## Work to do
Convert all of the data below into a JSON list of strings, one string per line, skipping any blank lines.

## Word and element location data
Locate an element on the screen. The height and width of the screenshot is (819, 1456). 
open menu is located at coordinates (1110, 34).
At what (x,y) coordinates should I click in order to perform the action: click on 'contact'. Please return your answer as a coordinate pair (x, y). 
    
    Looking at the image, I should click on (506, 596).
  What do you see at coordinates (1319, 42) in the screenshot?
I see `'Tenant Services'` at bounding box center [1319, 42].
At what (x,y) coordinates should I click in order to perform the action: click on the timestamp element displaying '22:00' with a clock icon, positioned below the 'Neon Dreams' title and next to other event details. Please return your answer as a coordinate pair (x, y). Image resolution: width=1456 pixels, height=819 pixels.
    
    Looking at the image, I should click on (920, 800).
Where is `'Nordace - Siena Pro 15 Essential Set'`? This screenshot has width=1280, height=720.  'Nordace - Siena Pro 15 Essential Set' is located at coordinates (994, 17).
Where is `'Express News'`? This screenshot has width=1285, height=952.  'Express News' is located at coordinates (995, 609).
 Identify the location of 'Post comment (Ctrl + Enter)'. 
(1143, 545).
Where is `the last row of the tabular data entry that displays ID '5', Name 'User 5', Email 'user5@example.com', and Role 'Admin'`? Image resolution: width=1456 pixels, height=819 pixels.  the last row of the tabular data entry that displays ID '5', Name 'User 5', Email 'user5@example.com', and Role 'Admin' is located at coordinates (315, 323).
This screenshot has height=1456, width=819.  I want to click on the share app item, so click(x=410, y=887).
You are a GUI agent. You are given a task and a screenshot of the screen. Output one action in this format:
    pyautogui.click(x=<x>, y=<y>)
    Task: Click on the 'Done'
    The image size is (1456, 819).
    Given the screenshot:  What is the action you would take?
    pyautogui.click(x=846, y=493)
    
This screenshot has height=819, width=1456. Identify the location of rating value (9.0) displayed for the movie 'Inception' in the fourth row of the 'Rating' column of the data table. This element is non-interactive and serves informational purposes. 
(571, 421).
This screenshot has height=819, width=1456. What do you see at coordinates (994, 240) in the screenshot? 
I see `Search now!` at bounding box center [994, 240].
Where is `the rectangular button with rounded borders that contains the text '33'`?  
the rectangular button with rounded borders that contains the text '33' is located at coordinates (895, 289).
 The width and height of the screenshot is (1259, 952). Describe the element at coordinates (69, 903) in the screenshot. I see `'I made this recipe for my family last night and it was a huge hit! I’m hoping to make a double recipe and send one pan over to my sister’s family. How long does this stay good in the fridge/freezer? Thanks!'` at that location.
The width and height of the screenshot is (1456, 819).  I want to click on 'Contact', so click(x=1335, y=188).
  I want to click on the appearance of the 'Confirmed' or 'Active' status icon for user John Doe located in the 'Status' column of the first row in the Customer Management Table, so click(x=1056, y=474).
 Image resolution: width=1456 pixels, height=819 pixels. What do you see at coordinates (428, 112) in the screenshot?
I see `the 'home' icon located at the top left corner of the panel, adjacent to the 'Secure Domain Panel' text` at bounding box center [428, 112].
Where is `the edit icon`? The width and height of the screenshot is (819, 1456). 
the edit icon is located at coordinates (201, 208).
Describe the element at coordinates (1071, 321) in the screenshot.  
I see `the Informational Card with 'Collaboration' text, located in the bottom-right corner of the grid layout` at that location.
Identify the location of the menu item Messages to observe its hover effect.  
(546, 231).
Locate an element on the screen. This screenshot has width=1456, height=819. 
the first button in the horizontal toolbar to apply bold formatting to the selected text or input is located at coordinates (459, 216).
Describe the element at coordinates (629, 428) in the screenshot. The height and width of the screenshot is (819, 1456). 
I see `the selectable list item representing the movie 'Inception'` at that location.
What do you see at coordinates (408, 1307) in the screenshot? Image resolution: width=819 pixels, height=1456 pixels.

## Finished task
[
  "Locate an element on the screen. The height and width of the screenshot is (819, 1456). ",
  "open menu is located at coordinates (1110, 34).",
  "At what (x,y) coordinates should I click in order to perform the action: click on 'contact'. Please return your answer as a coordinate pair (x, y). ",
  "    Looking at the image, I should click on (506, 596).",
  "  What do you see at coordinates (1319, 42) in the screenshot?",
  "I see `'Tenant Services'` at bounding box center [1319, 42].",
  "At what (x,y) coordinates should I click in order to perform the action: click on the timestamp element displaying '22:00' with a clock icon, positioned below the 'Neon Dreams' title and next to other event details. Please return your answer as a coordinate pair (x, y). Image resolution: width=1456 pixels, height=819 pixels.",
  "    Looking at the image, I should click on (920, 800).",
  "Where is `'Nordace - Siena Pro 15 Essential Set'`? This screenshot has width=1280, height=720.  'Nordace - Siena Pro 15 Essential Set' is located at coordinates (994, 17).",
  "Where is `'Express News'`? This screenshot has width=1285, height=952.  'Express News' is located at coordinates (995, 609).",
  " Identify the location of 'Post comment (Ctrl + Enter)'. ",
  "(1143, 545).",
  "Where is `the last row of the tabular data entry that displays ID '5', Name 'User 5', Email 'user5@example.com', and Role 'Admin'`? Image resolution: width=1456 pixels, height=819 pixels.  the last row of the tabular data entry that displays ID '5', Name 'User 5', Email 'user5@example.com', and Role 'Admin' is located at coordinates (315, 323).",
  "This screenshot has height=1456, width=819.  I want to click on the share app item, so click(x=410, y=887).",
  "You are a GUI agent. You are given a task and a screenshot of the screen. Output one action in this format:",
  "    pyautogui.click(x=<x>, y=<y>)",
  "    Task: Click on the 'Done'",
  "    The image size is (1456, 819).",
  "    Given the screenshot:  What is the action you would take?",
  "    pyautogui.click(x=846, y=493)",
  "This screenshot has height=819, width=1456. Identify the location of rating value (9.0) displayed for the movie 'Inception' in the fourth row of the 'Rating' column of the data table. This element is non-interactive and serves informational purposes. ",
  "(571, 421).",
  "This screenshot has height=819, width=1456. What do you see at coordinates (994, 240) in the screenshot? ",
  "I see `Search now!` at bounding box center [994, 240].",
  "Where is `the rectangular button with rounded borders that contains the text '33'`?  ",
  "the rectangular button with rounded borders that contains the text '33' is located at coordinates (895, 289).",
  " The width and height of the screenshot is (1259, 952). Describe the element at coordinates (69, 903) in the screenshot. I see `'I made this recipe for my family last night and it was a huge hit! I’m hoping to make a double recipe and send one pan over to my sister’s family. How long does this stay good in the fridge/freezer? Thanks!'` at that location.",
  "The width and height of the screenshot is (1456, 819).  I want to click on 'Contact', so click(x=1335, y=188).",
  "  I want to click on the appearance of the 'Confirmed' or 'Active' status icon for user John Doe located in the 'Status' column of the first row in the Customer Management Table, so click(x=1056, y=474).",
  " Image resolution: width=1456 pixels, height=819 pixels. What do you see at coordinates (428, 112) in the screenshot?",
  "I see `the 'home' icon located at the top left corner of the panel, adjacent to the 'Secure Domain Panel' text` at bounding box center [428, 112].",
  "Where is `the edit icon`? The width and height of the screenshot is (819, 1456). ",
  "the edit icon is located at coordinates (201, 208).",
  "Describe the element at coordinates (1071, 321) in the screenshot.  ",
  "I see `the Informational Card with 'Collaboration' text, located in the bottom-right corner of the grid layout` at that location.",
  "Identify the location of the menu item Messages to observe its hover effect.  ",
  "(546, 231).",
  "Locate an element on the screen. This screenshot has width=1456, height=819. ",
  "the first button in the horizontal toolbar to apply bold formatting to the selected text or input is located at coordinates (459, 216).",
  "Describe the element at coordinates (629, 428) in the screenshot. The height and width of the screenshot is (819, 1456). ",
  "I see `the selectable list item representing the movie 'Inception'` at that location.",
  "What do you see at coordinates (408, 1307) in the screenshot? Image resolution: width=819 pixels, height=1456 pixels."
]